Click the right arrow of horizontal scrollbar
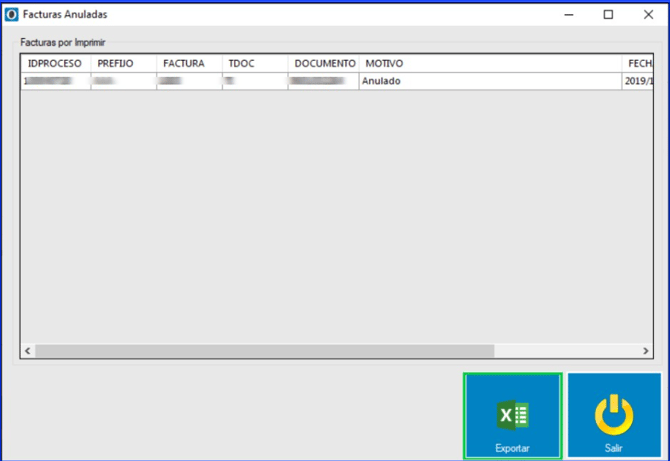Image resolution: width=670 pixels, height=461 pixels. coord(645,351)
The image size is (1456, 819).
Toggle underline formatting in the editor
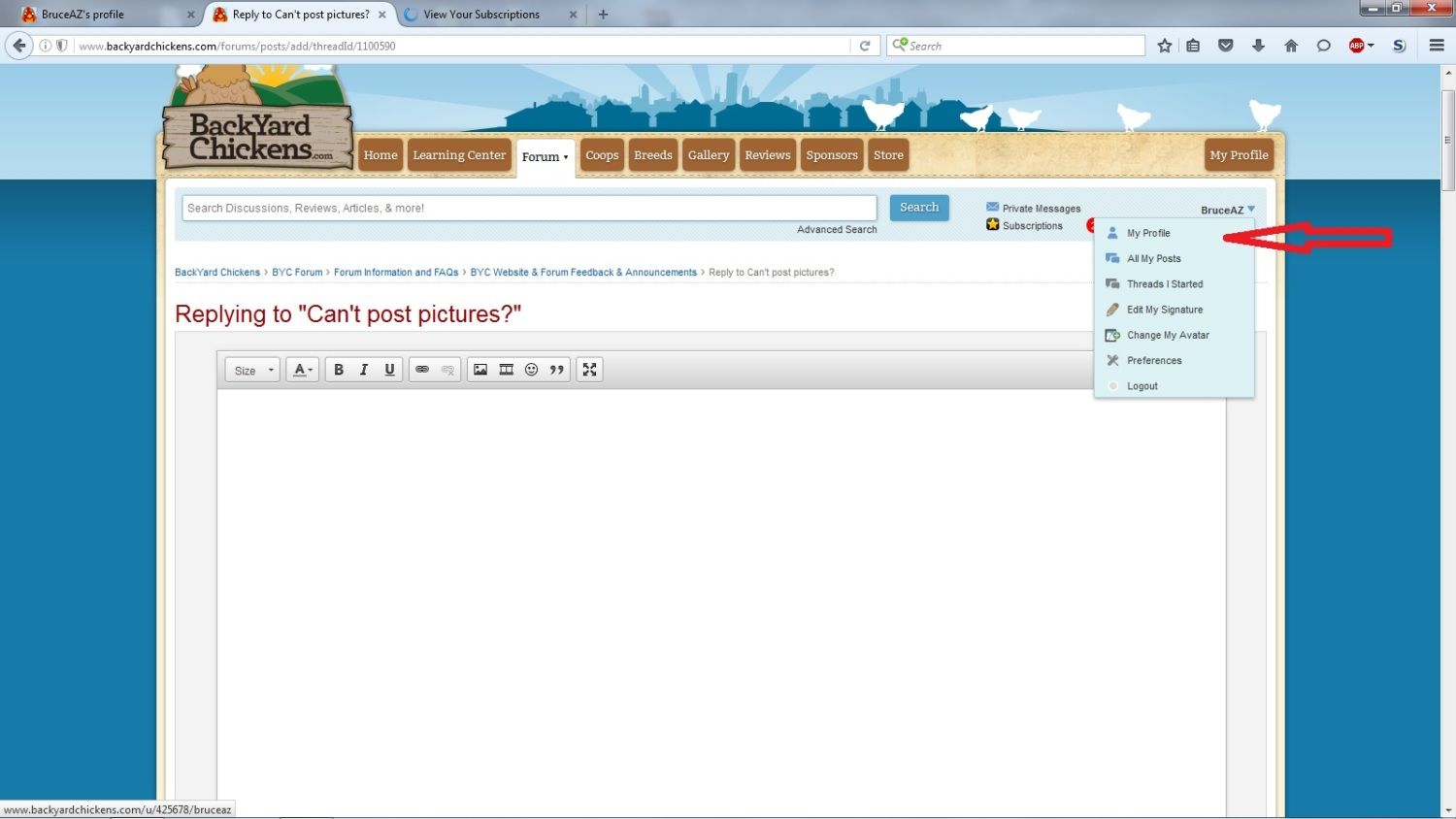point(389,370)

...

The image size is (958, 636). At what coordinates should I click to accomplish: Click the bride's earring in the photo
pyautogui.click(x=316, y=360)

Direction: Return every line of the material from the one containing "The image size is (1456, 819)." down to the one containing "point(389,370)", inclusive, reproduced exactly. Omit the pictures from your answer.

Finished task:
The image size is (1456, 819).
Toggle underline formatting in the editor
point(389,370)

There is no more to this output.